*PAGE EXCERPT*:
______________________________
The following is from Chapter 2, Preparing for Treatment:
Treatment is like a marathon race-advanced preparation is critical to successful completion. This chapter suggests ways you can prepare yourself physically, mentally, and emotionally for this big event.
Success depends upon previous preparation, and without such preparation, there is sure to be failure.-Confucius
Discuss HCV Treatment Options with Your Medical Provider. In addition to resources, your provider is the one who should have answers to your questions.
- What are the pros and cons of treatment?
- What medications does your medical provider suggest for you?
- How are the medications taken? If one of the medications is injectable, will you need to give it to yourself? If so, will you be shown how to do this?
- Are there any special storage requirements for the HCV drugs?
- What are the most common side effects?
- How long will treatment last?
- How is it determined that treatment is or is not working, and when will you know?
- How often are the lab tests and medical appointments?
______________________________
*ENTRIES PROVIDED*:
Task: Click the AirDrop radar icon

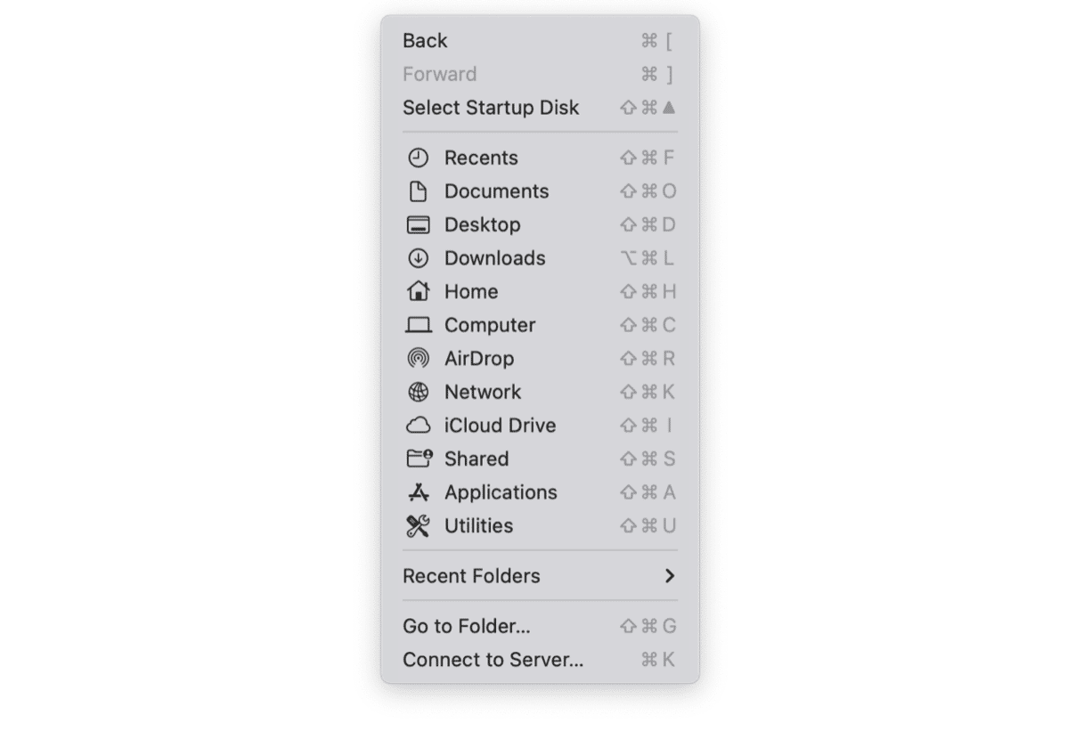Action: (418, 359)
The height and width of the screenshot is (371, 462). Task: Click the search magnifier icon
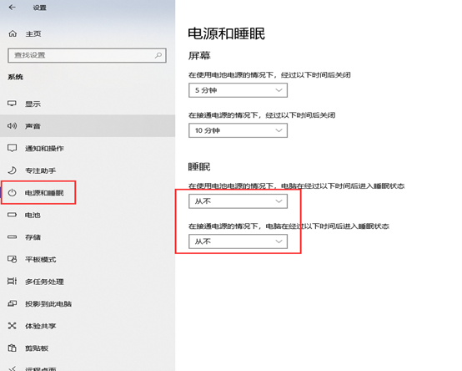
______________________________
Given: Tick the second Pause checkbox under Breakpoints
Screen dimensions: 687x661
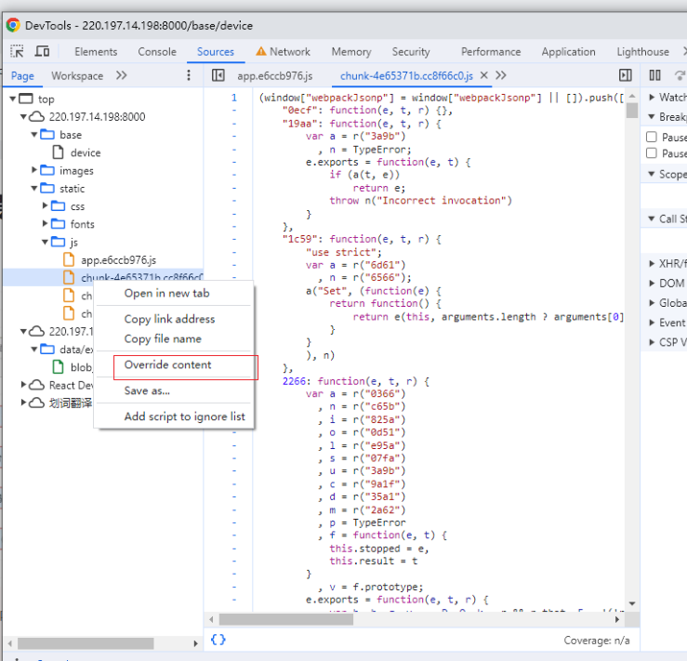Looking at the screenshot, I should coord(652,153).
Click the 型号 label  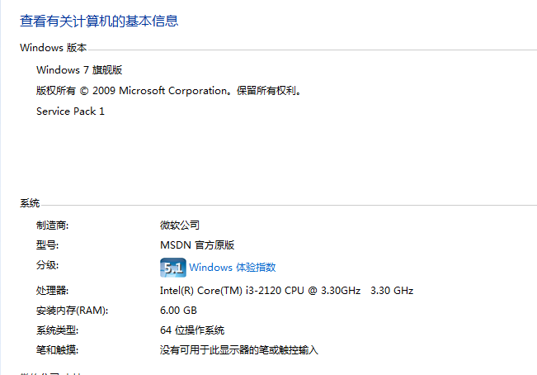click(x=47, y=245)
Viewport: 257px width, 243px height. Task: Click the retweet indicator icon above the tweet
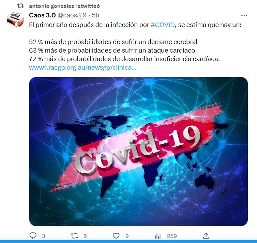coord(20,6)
______________________________
*WHAT THIS EXERCISE ASKS*:
A – In the treatment preparation excerpt, what is treatment compared to?
B – Repeat the part of the treatment preparation excerpt starting with "- Are there" and going on through "will you know?".

*ANSWERS TO THIS EXERCISE*:
A – A marathon race.

B –
- Are there any special storage requirements for the HCV drugs?
- What are the most common side effects?
- How long will treatment last?
- How is it determined that treatment is or is not working, and when will you know?